## Prompt
Where the word "title" shows up in the entries below, please copy the whole line.

## Material provided
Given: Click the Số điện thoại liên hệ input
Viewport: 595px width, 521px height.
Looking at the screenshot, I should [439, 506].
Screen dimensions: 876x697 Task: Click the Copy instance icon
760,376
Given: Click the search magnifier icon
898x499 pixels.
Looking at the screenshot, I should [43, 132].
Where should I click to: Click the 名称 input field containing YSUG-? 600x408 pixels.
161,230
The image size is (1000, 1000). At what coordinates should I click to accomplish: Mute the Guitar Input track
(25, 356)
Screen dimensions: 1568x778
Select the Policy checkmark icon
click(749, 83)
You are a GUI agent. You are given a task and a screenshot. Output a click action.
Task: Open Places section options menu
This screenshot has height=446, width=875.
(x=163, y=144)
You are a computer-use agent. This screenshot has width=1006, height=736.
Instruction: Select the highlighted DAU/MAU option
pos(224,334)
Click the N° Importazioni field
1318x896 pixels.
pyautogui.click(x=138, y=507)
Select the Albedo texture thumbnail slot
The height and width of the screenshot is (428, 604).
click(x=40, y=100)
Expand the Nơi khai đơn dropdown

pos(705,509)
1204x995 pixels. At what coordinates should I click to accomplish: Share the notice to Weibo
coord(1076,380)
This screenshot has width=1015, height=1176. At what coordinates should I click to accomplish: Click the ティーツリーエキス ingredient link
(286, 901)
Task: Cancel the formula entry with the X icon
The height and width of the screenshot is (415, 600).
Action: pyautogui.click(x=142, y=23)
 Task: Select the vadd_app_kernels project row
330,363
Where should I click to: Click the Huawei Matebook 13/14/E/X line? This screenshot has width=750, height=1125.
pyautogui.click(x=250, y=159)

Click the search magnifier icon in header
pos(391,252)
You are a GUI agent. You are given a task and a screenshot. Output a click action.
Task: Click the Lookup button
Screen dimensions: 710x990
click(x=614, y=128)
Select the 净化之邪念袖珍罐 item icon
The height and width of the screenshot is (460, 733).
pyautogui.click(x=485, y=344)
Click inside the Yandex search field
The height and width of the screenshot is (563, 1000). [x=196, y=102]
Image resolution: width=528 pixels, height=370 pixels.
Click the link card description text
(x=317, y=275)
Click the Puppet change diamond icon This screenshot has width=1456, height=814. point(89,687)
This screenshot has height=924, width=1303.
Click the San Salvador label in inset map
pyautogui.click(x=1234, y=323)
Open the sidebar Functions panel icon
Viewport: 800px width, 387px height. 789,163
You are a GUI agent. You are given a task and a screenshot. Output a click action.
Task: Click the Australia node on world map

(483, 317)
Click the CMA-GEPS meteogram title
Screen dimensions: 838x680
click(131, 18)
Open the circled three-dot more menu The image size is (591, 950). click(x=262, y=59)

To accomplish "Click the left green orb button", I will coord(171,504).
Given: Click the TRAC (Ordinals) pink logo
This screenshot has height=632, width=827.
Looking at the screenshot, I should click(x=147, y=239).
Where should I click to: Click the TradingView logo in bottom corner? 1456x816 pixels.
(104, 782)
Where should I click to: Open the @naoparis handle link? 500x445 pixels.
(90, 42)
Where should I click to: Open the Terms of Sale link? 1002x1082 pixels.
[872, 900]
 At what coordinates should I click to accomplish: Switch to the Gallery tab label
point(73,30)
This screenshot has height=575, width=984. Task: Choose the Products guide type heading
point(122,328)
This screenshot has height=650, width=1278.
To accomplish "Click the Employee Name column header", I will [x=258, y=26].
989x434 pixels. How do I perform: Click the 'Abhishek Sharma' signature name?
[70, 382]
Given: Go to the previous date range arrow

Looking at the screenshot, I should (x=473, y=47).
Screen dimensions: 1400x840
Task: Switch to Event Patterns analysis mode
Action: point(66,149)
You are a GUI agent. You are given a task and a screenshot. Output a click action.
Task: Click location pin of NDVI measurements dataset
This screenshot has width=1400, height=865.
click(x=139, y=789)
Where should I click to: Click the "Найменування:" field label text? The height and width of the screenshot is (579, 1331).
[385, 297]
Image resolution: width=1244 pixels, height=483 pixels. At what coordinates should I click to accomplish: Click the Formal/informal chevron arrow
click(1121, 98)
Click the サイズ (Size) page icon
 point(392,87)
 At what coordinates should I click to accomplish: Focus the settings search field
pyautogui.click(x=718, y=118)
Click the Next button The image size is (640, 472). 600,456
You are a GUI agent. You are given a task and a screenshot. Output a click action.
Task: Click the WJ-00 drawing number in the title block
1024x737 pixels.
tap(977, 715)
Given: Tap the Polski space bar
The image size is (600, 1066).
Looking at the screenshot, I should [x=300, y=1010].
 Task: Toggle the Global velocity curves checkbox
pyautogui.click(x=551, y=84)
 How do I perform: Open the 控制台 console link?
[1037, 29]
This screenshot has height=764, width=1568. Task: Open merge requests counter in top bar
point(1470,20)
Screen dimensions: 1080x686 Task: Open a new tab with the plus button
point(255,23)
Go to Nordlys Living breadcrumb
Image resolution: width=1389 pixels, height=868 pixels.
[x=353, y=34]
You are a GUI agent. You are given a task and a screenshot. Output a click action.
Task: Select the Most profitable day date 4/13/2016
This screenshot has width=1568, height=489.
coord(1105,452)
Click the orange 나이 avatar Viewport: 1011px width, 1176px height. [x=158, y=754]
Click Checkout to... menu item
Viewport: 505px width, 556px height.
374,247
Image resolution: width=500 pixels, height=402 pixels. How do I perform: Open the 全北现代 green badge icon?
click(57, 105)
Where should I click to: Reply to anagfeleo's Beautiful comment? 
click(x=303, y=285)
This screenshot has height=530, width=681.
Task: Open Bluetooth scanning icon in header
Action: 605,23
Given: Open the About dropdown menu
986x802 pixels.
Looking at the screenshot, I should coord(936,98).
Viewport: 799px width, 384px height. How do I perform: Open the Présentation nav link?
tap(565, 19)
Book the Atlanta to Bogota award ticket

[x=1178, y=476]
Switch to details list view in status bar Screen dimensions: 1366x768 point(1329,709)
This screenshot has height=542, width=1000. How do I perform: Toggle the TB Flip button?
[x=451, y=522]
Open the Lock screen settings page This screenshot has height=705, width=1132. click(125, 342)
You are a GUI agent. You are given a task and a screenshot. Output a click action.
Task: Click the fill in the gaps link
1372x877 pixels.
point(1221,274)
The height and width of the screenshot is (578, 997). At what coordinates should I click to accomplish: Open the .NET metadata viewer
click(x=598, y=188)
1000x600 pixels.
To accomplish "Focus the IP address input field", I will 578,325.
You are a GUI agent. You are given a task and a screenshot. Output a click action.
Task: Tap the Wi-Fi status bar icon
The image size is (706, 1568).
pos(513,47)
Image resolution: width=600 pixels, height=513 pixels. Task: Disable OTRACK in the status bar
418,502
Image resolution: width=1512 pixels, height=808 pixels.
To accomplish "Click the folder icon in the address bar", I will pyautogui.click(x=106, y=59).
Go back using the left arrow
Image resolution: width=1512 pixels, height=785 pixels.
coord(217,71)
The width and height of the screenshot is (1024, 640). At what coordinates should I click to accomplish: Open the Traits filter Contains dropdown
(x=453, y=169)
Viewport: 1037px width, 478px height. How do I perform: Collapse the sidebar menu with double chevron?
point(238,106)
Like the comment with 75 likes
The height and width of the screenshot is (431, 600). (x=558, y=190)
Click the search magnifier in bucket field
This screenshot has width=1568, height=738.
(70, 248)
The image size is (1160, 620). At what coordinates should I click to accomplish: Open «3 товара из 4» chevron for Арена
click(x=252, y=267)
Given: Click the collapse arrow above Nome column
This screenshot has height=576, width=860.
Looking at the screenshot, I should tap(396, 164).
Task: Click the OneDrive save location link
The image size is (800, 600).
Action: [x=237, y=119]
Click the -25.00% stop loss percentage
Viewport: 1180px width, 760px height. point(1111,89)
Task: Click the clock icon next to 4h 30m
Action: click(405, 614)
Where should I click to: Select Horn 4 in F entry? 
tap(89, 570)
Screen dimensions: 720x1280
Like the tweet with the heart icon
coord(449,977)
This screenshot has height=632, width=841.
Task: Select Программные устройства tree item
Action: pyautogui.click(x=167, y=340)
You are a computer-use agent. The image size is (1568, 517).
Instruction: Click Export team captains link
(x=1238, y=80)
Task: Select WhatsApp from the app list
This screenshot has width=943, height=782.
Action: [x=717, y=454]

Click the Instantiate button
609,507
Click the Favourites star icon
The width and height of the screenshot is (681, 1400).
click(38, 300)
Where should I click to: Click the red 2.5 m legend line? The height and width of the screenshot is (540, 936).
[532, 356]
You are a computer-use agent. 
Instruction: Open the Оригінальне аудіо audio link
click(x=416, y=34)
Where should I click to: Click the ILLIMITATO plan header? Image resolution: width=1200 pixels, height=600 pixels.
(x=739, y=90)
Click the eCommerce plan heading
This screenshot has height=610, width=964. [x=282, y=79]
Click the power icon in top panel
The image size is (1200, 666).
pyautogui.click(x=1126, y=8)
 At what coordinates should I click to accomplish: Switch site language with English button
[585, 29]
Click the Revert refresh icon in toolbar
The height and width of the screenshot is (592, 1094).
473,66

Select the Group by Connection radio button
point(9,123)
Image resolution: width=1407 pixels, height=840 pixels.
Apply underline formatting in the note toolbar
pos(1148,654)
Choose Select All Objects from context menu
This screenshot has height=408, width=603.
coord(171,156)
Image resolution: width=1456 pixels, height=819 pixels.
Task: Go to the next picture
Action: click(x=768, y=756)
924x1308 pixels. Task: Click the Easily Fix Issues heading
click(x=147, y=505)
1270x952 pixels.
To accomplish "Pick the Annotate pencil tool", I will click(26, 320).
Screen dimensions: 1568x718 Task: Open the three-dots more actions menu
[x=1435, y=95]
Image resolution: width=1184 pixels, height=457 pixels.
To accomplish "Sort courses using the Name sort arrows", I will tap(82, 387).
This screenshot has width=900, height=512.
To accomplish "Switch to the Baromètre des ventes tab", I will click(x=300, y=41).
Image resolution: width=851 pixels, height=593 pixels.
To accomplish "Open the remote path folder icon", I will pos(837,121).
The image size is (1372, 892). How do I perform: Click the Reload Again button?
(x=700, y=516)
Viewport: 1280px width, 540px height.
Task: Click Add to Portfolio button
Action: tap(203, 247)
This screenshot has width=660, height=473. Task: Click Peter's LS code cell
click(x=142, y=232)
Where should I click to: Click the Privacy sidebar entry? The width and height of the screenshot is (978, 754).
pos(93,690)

## Solution to this problem
Click the CMA-GEPS meteogram title
Task: Click the WJ-00 drawing number in the title block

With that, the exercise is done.